**REQUIREMENT**.
Scan the entries for lines with the word "below" and copy those lines.

[Items listed in a dataset]
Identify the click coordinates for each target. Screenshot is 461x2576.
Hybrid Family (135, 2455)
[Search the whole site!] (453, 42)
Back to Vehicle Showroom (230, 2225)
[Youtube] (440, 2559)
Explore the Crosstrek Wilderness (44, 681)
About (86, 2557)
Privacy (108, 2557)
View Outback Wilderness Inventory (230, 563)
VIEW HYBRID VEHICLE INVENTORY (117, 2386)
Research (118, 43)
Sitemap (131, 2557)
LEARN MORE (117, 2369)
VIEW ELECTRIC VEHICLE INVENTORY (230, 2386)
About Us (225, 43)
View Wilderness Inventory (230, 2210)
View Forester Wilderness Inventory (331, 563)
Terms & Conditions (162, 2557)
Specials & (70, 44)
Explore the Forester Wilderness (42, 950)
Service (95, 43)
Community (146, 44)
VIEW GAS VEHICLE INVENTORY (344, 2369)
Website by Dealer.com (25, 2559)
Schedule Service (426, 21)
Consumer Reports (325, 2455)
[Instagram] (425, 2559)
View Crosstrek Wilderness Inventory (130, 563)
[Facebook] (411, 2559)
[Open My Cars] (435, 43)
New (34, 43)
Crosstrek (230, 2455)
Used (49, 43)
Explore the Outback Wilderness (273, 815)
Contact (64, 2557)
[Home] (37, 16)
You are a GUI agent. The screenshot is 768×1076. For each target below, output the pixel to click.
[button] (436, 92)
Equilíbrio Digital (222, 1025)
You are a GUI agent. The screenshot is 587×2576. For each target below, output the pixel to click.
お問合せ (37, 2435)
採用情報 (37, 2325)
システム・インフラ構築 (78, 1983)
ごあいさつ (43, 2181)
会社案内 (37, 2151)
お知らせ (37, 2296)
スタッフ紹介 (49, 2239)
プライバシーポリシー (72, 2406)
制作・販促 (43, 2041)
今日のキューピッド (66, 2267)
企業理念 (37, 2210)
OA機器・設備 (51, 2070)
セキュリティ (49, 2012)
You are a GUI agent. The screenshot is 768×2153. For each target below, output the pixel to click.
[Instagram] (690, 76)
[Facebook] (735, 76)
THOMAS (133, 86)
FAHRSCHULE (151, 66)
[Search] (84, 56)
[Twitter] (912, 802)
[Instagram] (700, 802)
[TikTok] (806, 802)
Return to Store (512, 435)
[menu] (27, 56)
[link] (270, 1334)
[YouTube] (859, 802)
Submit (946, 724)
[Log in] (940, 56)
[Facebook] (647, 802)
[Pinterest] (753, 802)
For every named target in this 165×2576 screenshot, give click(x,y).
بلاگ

**YOUR RESPONSE**.
You are a GUI agent. The screenshot is 768×1076. For each target below, output the pixel to click.
You are a GUI agent. The screenshot is 587×2576. For each target below, output the pixel to click.
You are a GUI agent. The screenshot is 768×2153. For each target below, output the pixel to click.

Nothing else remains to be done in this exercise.